__AUFGABEN__:
(a) Der Ausgangstext sagt, seine Analyse müsse nachträglich relativiert werden. Erläutere anhand des Nachtrags, worauf die Analyse beruht und um was für einen Fall es sich tatsächlich handelt.
(b) Schreibe den Ausgangstext von "Die Geschichte illustriert" bis "gedanklich zu ziehen." noch einmal ab und setze dabei "Privatsphäre" an die Stelle von "Privatheit".

Nationalrat in der Reality Show

Rhetorik.ch Artikel zum Thema:
[Nachtrag vom 13. September 2010: Diese Analyse vom 30. April, 2008 baut auf einem Zeitungsbericht vom 27. April, 2008 im "Sonntag-CH" auf, muss aber nachträglich relativiert werden. Es ist ein Beispiel wo ein Politiker wider seinen Willen gefilmt wurde. Siehe Nachtrag unten. ]


Man kann sich kaum vorstellen, dass ein Sachpolitiker sich in Unterhosen ablichten lässt. Nach "Sonntag-CH" liess Nationalrat M. Fehr sich vom Fernsehen in dieser Pose filmen und akzeptierte damit eine Show, die nach Sonntag-CH auch nicht bei seinen eigenen Kollegen gut ankam.

Die Geschichte illustriert die Frage: Wie weit darf ein Politiker gehen, wenn es darum geht, Privates öffentlich zu machen? Wann macht er sich lächerlich? Mediengeile Menschen kennen diesbezüglich keine Grenzen. Jeder Politiker muss lernen, die Grenze zwischen Privatheit und Öffentlichkeit gedanklich zu ziehen.

__MATERIAL__:
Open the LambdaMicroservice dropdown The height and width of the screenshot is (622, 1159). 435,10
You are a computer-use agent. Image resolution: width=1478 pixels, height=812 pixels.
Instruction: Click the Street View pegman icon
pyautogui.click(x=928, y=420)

__LÖSUNGEN__:
(a) Die Analyse stützt sich auf einen Zeitungsbericht des "Sonntag-CH" vom 27. April 2008. Laut dem Nachtrag ist der Fall jedoch ein Beispiel dafür, dass ein Politiker gegen seinen Willen gefilmt wurde.

(b)
Die Geschichte illustriert die Frage: Wie weit darf ein Politiker gehen, wenn es darum geht, Privates öffentlich zu machen? Wann macht er sich lächerlich? Mediengeile Menschen kennen diesbezüglich keine Grenzen. Jeder Politiker muss lernen, die Grenze zwischen Privatsphäre und Öffentlichkeit gedanklich zu ziehen.